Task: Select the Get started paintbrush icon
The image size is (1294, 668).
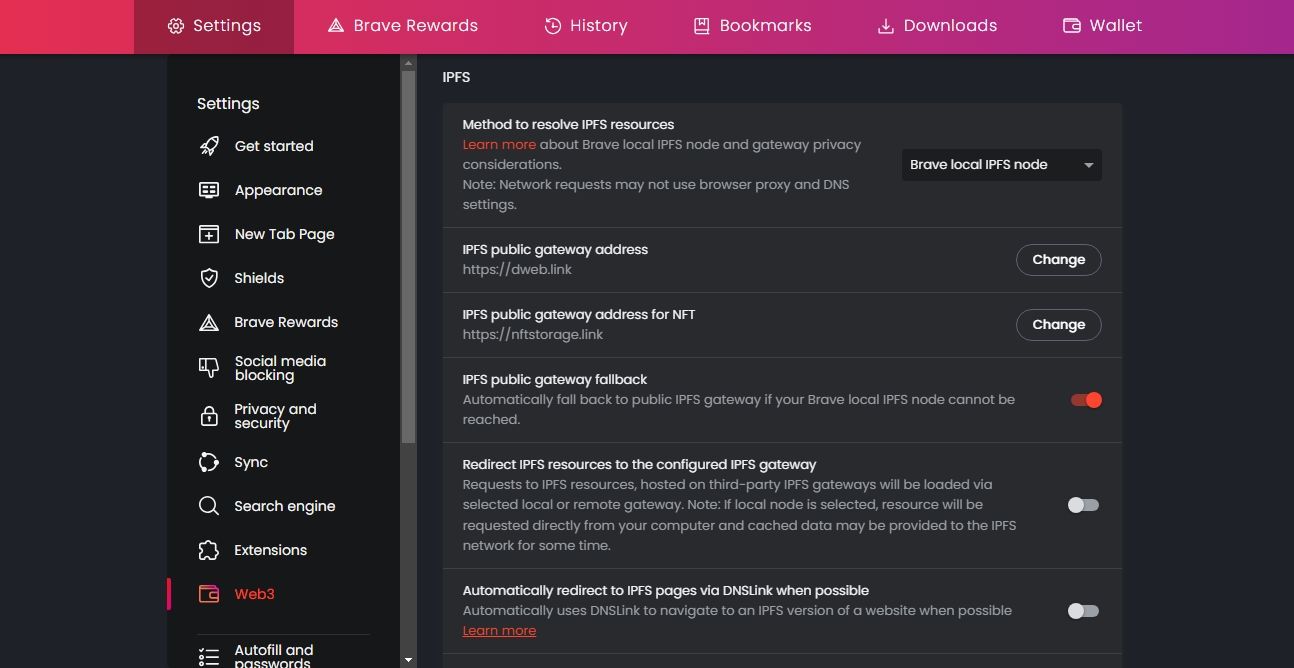Action: click(208, 145)
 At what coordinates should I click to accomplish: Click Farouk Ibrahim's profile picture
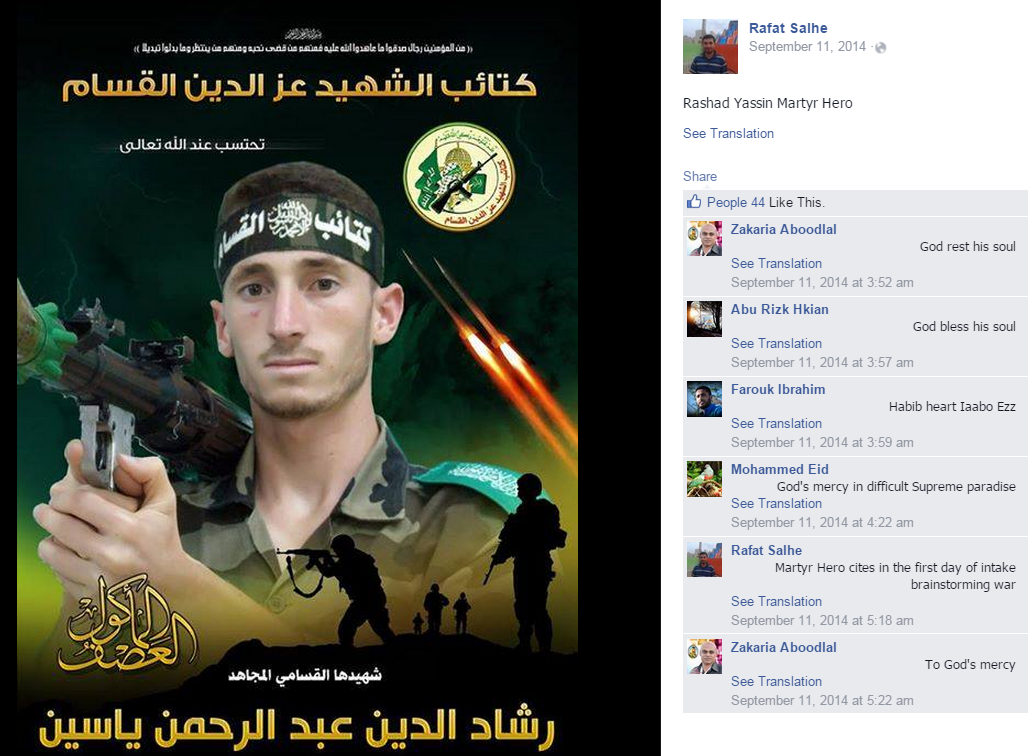(x=704, y=399)
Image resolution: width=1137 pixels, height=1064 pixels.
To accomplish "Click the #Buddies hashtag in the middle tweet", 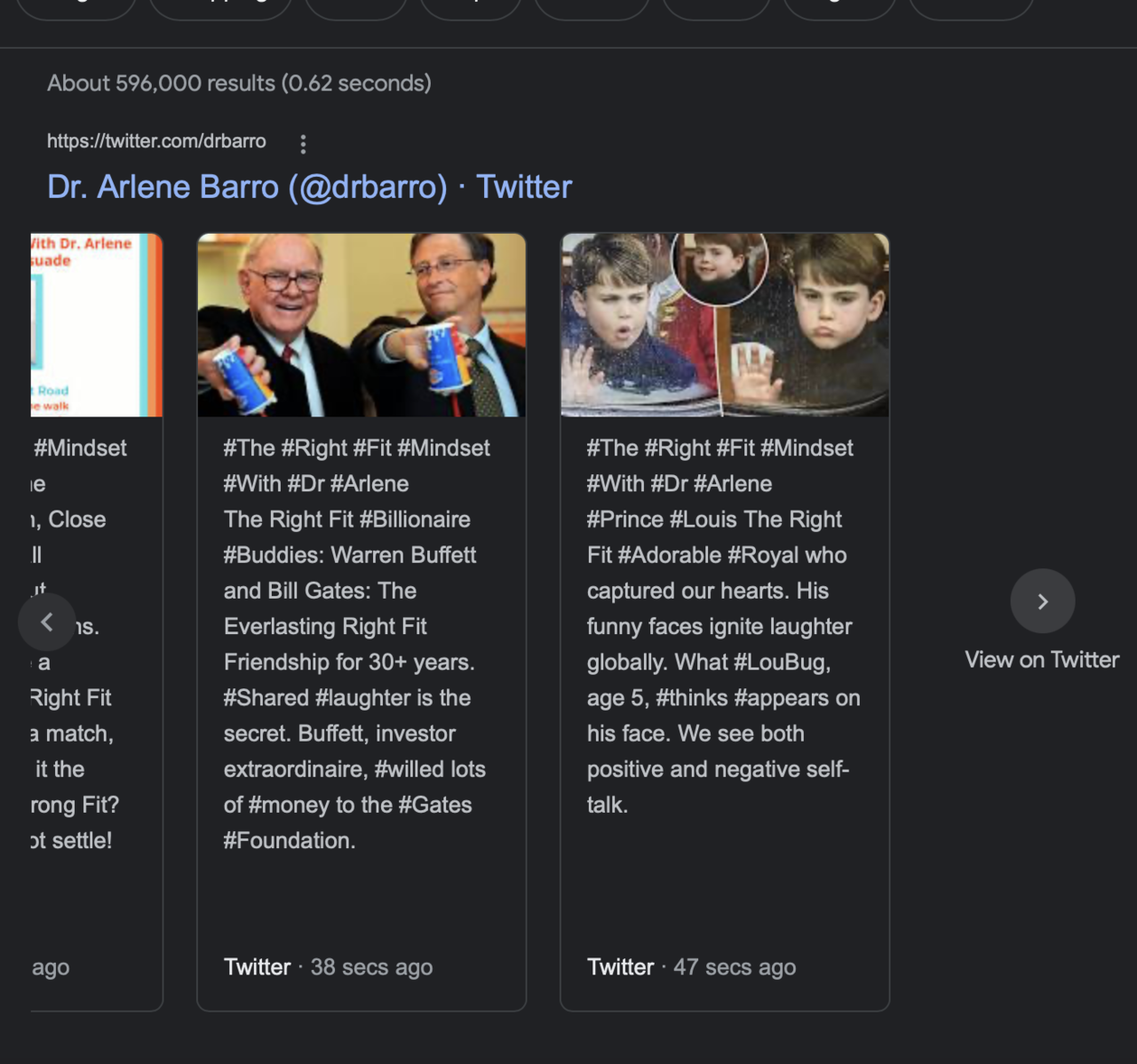I will pyautogui.click(x=274, y=555).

++++++++

Take the material above and output only the lines from the one that contains "The image size is (1294, 668)." through the one that contains "Image resolution: width=1137", ends included and images left out.

## WRITTEN REPLY
The image size is (1294, 668).
Action: click(208, 145)
 At what coordinates should I click to accomplish: Click Farouk Ibrahim's profile picture
(x=704, y=399)
Image resolution: width=1137 pixels, height=1064 pixels.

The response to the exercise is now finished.